* SET EXERCISE A:
Decide whether each statement agrees with the commentary below on Will Smith, Chris Rock and the Academy: (i) Smith was banned from the ceremony for 10 years; (ii) the Academy's Standards of Conduct dates from December 2019; (iii) Rock has spoken openly about his role in the ordeal. For each, answer yes or no and quote the deciding words from the commentary.

───── SUPPLIED TEXT ─────

Journalism in the service of society

Not so fast Will Smith, Chris Rock and the Academy: There are more people who deserve apologies

By Clayton Davis

‘There are dozens of problematic figures within the Hollywood studios and networks in Hollywood who sit among the Academy’s members. However, they can and regularly do attend the Oscars. The Academy’s Standards of Conduct was a decent start in December 2017, but now, it must be expanded upon. There have been multiple calls to have Smith “tarred and feathered,” professionally speaking. So how do you address the problematic members of your past and create a system that will make the consequences for a breach of the “Standards of Conduct” feel consistent?’

WILL SmithChris Rock and the Academy may feel they can turn the page on this dramatic chapter following the announcement that Smith would be banned from the ceremony for 10 years. But there’s too much reliance on written statements and not enough acknowledgment that multiple apologies are missing from all parties.   

For Smith, who won best actor for his performance as Serena and Venus Williams’ father in “King Richard,” an Instagram post saying he “accepts and respect the Academy’s decision” is not the type of penance the general public, the industry, your colleagues and co-stars are expecting.  

For Rock, he shouldn’t be gearing up to cash in for some standup comedy special about what happened, and his silence about his role in this ordeal has been deafening.

───── PROVIDED DATA ─────

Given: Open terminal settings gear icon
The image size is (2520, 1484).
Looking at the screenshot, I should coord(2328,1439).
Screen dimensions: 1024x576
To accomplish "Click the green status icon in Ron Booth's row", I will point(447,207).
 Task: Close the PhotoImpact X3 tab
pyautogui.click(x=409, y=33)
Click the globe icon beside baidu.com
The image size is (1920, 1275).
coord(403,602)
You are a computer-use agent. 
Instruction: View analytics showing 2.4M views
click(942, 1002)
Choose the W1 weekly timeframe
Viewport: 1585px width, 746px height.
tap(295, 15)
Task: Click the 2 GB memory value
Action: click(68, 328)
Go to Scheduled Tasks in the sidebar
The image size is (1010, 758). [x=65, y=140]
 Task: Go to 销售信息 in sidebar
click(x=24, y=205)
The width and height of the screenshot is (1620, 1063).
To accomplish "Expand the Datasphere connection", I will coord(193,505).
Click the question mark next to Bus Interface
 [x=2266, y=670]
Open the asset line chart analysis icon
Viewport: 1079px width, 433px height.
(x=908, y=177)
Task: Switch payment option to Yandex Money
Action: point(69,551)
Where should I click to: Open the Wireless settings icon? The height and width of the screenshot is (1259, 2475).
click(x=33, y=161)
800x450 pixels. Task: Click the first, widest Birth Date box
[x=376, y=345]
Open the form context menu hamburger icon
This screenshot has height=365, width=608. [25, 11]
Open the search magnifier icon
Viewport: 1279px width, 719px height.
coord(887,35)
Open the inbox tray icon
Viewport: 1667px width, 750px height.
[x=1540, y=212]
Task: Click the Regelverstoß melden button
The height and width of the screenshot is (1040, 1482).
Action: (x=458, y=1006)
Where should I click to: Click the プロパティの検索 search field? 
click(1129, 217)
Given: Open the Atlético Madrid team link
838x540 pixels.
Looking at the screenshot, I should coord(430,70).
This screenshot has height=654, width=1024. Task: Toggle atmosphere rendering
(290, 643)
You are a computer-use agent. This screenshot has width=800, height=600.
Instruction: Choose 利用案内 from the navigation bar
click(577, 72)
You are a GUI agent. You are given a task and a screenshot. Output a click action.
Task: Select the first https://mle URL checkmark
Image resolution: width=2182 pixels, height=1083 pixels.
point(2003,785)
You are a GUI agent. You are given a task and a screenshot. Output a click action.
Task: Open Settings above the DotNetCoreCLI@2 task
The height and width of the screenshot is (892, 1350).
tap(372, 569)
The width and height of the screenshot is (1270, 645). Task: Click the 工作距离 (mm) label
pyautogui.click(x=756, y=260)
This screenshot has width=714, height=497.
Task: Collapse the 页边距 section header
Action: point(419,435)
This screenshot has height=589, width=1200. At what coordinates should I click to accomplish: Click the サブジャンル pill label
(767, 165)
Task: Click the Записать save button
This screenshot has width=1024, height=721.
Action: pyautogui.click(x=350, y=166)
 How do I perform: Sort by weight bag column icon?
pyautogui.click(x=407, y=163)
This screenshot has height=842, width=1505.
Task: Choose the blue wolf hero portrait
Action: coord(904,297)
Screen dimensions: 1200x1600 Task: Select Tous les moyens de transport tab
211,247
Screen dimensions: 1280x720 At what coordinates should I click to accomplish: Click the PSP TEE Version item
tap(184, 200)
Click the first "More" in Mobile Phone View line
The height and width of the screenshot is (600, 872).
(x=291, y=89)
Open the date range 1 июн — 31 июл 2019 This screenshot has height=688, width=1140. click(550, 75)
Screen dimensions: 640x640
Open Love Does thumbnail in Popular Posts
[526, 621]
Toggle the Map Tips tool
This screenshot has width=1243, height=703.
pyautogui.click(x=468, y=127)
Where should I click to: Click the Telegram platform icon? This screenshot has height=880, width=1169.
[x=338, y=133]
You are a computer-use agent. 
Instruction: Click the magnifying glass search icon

─────

* SET EXERCISE B:
Render the records above as a numbered list, starting at the line that contains "800x450 pixels. Task: Click" and ending after the line that contains "Action: (x=458, y=1006)". Omit any blank lines.

* REPLY A:
(i) Yes: "Smith would be banned from the ceremony for 10 years"
(ii) No: "The Academy’s Standards of Conduct was a decent start in December 2017"
(iii) No: "his silence about his role in this ordeal has been deafening"

* REPLY B:
1. 800x450 pixels. Task: Click the first, widest Birth Date box
2. [x=376, y=345]
3. Open the form context menu hamburger icon
4. This screenshot has height=365, width=608. [25, 11]
5. Open the search magnifier icon
6. Viewport: 1279px width, 719px height.
7. coord(887,35)
8. Open the inbox tray icon
9. Viewport: 1667px width, 750px height.
10. [x=1540, y=212]
11. Task: Click the Regelverstoß melden button
12. The height and width of the screenshot is (1040, 1482).
13. Action: (x=458, y=1006)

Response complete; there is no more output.